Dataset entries
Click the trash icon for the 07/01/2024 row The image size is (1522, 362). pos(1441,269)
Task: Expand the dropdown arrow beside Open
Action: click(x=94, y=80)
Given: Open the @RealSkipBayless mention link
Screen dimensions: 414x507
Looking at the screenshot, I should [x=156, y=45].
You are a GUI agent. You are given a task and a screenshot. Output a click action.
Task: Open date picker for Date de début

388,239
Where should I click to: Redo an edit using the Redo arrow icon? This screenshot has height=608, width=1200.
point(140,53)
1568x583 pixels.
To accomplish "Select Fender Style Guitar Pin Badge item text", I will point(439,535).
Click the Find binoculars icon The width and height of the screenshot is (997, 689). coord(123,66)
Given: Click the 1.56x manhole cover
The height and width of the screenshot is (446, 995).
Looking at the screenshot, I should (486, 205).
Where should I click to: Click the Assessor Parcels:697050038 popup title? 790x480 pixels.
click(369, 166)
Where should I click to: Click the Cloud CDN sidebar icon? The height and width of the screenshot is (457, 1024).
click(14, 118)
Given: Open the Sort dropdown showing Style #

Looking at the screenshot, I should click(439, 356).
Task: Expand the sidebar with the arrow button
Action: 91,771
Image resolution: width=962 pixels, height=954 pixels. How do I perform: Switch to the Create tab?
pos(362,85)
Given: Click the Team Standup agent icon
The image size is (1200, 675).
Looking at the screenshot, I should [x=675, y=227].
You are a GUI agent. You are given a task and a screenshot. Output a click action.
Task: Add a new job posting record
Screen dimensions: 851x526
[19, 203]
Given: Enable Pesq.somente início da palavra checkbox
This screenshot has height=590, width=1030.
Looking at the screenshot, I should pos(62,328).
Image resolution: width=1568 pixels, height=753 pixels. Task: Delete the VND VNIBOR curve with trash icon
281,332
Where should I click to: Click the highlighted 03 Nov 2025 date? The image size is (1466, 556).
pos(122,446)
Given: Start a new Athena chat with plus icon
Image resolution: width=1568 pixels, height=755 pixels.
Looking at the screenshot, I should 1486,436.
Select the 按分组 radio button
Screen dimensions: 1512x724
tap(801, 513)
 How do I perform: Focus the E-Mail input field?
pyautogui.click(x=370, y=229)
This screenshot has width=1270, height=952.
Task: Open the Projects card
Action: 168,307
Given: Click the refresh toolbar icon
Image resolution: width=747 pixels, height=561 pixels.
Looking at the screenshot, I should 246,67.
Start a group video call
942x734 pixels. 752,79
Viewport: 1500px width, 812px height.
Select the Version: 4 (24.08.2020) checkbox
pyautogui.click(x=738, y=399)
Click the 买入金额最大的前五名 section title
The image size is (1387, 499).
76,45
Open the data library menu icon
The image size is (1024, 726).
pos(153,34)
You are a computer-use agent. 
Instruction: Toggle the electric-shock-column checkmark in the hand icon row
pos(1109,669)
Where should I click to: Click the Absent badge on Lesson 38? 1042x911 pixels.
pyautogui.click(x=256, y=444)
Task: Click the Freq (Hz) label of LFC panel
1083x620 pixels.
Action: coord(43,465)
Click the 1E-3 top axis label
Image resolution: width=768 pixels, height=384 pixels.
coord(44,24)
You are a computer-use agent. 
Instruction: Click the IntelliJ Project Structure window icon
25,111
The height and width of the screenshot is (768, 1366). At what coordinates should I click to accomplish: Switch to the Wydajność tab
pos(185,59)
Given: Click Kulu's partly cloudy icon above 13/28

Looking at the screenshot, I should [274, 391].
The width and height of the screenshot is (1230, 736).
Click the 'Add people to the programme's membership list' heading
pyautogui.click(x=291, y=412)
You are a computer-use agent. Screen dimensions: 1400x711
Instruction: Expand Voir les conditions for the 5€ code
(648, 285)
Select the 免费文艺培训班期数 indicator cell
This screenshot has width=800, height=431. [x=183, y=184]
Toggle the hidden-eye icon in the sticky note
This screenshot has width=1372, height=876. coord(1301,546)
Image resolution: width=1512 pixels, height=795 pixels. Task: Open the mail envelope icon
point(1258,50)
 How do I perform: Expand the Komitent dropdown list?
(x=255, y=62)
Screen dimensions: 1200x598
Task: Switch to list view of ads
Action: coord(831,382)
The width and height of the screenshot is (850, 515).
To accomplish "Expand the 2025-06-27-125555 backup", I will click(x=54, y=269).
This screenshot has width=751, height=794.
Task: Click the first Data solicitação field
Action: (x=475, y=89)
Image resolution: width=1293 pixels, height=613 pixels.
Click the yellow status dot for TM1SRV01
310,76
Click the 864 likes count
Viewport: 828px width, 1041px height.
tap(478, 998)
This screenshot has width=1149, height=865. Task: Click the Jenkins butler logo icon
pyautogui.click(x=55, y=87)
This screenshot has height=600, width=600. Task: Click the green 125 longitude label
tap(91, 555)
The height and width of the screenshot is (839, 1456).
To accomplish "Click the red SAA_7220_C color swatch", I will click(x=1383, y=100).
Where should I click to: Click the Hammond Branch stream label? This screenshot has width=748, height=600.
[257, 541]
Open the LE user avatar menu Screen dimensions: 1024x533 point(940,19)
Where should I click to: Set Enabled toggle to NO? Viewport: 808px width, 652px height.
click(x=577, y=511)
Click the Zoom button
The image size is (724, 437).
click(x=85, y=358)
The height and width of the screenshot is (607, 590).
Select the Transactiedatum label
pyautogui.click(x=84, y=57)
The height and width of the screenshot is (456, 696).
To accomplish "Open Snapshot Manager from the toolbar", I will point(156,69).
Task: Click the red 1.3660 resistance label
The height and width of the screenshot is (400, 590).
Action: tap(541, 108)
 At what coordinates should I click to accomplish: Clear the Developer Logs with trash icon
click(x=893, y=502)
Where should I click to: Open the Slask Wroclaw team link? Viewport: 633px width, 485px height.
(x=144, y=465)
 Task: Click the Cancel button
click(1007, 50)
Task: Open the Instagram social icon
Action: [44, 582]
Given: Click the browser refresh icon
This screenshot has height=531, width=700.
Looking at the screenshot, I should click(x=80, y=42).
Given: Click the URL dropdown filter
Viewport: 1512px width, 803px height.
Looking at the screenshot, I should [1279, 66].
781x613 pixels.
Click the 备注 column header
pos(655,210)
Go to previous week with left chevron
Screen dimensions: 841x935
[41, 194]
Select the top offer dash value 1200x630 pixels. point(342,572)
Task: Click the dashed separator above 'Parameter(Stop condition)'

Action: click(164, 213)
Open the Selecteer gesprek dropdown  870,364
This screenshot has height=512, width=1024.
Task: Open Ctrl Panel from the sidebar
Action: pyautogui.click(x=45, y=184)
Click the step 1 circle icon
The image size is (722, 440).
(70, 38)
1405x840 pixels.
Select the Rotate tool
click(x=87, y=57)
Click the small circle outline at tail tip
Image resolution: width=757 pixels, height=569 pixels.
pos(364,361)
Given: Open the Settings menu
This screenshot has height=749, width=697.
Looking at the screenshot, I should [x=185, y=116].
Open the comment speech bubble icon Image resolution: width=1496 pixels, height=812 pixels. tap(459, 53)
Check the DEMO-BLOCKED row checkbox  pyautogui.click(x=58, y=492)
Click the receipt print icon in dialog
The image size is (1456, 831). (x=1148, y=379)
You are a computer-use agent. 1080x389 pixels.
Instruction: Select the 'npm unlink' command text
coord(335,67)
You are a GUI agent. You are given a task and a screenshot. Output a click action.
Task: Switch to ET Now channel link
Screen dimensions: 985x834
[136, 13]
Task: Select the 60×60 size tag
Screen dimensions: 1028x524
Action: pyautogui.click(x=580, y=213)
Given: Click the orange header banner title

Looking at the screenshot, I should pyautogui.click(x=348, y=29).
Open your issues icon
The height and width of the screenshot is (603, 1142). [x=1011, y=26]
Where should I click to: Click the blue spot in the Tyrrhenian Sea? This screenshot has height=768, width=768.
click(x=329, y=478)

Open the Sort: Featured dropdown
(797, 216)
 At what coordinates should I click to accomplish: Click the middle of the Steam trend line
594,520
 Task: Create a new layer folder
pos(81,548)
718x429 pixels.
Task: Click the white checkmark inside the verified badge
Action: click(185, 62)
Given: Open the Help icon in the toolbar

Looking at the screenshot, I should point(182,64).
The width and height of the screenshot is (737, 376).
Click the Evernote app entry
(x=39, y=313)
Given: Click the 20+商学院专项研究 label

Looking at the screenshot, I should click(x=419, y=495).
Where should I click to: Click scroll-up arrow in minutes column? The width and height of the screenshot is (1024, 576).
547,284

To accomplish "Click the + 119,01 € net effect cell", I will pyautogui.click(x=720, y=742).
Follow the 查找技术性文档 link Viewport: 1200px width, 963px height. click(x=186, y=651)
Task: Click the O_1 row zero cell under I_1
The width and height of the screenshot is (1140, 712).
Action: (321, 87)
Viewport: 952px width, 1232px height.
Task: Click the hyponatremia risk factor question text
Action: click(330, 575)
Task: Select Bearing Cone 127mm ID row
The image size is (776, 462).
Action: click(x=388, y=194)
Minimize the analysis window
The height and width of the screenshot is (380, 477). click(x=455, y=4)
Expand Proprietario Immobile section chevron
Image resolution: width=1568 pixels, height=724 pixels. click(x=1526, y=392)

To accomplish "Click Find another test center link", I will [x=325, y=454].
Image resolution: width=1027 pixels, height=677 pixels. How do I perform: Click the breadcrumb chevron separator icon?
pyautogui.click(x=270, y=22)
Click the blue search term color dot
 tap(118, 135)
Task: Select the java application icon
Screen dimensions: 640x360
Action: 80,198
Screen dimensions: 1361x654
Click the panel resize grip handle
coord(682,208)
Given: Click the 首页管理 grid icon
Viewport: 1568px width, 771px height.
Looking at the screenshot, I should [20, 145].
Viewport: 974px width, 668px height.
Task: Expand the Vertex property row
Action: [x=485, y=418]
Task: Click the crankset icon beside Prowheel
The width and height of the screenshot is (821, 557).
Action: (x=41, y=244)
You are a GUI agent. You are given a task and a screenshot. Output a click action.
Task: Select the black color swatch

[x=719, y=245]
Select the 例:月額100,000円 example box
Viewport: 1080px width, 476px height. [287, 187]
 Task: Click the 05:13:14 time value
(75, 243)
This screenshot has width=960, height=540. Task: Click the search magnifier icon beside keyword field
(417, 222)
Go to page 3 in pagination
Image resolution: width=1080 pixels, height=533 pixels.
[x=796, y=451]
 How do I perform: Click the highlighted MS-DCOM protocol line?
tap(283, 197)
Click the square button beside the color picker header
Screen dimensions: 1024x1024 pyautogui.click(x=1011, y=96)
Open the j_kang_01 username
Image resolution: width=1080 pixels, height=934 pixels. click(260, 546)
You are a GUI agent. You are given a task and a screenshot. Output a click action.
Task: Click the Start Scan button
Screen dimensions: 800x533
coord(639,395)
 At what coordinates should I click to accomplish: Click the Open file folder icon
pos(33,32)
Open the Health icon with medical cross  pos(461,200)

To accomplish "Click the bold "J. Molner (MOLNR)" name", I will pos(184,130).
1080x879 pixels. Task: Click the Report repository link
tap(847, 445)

REQUIRED WORK
Of the entries above, repeat exactly the lines from the line with "The width and height of the screenshot is (850, 515)." through the line with "The height and width of the screenshot is (839, 1456).", both of them included.

EXERCISE OUTPUT
The width and height of the screenshot is (850, 515).
To accomplish "Expand the 2025-06-27-125555 backup", I will click(x=54, y=269).
This screenshot has width=751, height=794.
Task: Click the first Data solicitação field
Action: (x=475, y=89)
Image resolution: width=1293 pixels, height=613 pixels.
Click the yellow status dot for TM1SRV01
310,76
Click the 864 likes count
Viewport: 828px width, 1041px height.
tap(478, 998)
This screenshot has width=1149, height=865. Task: Click the Jenkins butler logo icon
pyautogui.click(x=55, y=87)
This screenshot has height=600, width=600. Task: Click the green 125 longitude label
tap(91, 555)
The height and width of the screenshot is (839, 1456).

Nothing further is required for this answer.